April 1, 2004
The Bush Administration knows what it wants from Afghanistan: democratic elections and Osama bin Laden's scalp, in any order, but before the US presidential elections in November.
The inevitable postponement this week of Afghanistan's presidential and parliamentary elections can only diminish the Bush camp's hopes of using progress in Afghanistan to divert attention from the quagmire in Iraq. In January this year, to the UN's dismay, Afghanistan's interim President, Hamid Karzai, brought the elections forward to June, reportedly under pressure from Washington. Mr Karzai's decision to reschedule the polls for September keeps alive the possibility that Mr Bush may still get a democratic exercise of sorts. Afghanistan, however, remains woefully ill prepared for its first free election in over four decades. It has much to lose if the groundwork is not properly, and patiently, laid.
Only about 1 million of an estimated 10.5 million Afghan voters are registered, largely because escalating violence is hampering UN teams. Mr Karzai's government exerts effective authority over little more than the capital. Insurgents, including remnants of al-Qaeda and the Taliban, are terrorising the south and east, targeting Afghan and foreign aid workers, demining personnel and reconstruction contractors and warning Islamic mullahs against co-operating with voter registration teams. Since the US-led invasion of 2001, opium production, which had virtually halted under the fundamentalist Taliban, has soared. Drug money, worth about $US2.2 billion ($2.9 billion) last year, is flowing back into the violent worlds of war lords and terrorists.
Yet the US and the international community are apparently trying to rebuild and secure Afghanistan on the cheap. Compared with operations in Bosnia, for example - with 18.6 peacekeepers for 1000 people and $US1390 in foreign aid a head over the first two years - Afghanistan is limping along. Over the same period, peacekeeepers and US troops combined in Afghanistan were less than 1 for 1000, and foreign aid totalled $US52 a head.

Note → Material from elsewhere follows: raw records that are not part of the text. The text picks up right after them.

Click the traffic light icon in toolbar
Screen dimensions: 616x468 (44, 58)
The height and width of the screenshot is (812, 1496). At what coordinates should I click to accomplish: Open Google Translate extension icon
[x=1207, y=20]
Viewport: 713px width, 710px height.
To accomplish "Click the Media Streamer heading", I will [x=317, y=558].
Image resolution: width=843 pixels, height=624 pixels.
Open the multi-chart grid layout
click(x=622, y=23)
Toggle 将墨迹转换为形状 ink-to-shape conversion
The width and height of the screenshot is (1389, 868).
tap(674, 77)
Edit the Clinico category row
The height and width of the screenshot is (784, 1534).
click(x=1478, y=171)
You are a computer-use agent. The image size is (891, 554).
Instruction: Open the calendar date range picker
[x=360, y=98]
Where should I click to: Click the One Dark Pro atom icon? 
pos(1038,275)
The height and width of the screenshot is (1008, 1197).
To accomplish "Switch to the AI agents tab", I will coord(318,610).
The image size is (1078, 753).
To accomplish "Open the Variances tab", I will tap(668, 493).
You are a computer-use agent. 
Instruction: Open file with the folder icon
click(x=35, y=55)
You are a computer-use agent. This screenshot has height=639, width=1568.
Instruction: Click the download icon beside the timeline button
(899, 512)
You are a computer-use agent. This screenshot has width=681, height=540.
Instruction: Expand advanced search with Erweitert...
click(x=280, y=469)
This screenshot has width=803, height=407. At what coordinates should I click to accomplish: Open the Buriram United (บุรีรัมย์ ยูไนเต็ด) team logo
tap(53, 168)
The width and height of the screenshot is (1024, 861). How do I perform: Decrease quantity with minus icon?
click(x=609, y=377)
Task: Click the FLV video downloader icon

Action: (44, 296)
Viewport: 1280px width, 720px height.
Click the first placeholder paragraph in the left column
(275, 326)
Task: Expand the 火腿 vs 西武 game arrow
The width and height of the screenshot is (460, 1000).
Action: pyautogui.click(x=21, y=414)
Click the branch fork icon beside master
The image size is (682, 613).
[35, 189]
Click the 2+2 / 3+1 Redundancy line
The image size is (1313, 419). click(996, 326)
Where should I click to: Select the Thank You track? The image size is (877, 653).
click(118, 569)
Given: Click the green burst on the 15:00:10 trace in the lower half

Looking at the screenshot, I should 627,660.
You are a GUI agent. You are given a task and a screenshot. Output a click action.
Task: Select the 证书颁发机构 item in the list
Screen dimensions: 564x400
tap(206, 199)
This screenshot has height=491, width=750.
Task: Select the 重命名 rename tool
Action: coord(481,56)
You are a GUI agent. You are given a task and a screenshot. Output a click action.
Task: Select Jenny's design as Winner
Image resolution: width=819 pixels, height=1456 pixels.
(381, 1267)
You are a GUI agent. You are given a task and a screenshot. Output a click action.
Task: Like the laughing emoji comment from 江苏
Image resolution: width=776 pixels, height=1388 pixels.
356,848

A freely elected government in Kabul is clearly desirable. But elections cannot break the cycle of war and terrorism unless there is a reasonable prospect that voting can proceed safely and that a new, unified government can secure the nation. The UN is right to warn that this is a difficult, long-term process. It should not be linked to US domestic politics. Washington has pushed its own agenda in Afghanistan in the past, arming Islamic jihadi factions to fight Soviet occupying troops in the 1980s. Civil war ensued and the Taliban and al-Qaeda emerged from the chaos.
With insufficient time, troops and funds, the rebuilding of Afghanistan could fail, with tragic results. International donors meeting in Germany this week must recognise this risk when they consider Mr Karzai's plea for $US27.5 billion over seven years. For Australia, Afghanistan's precarious situation has its own new political edge. The ALP may have won limited public support for its plan to bring troops home from Iraq for Christmas. However, Labor's assertion that the front line of the "war on terrorism" lies in Afghanistan has drawn appropriate attention to the unfinished Afghan war.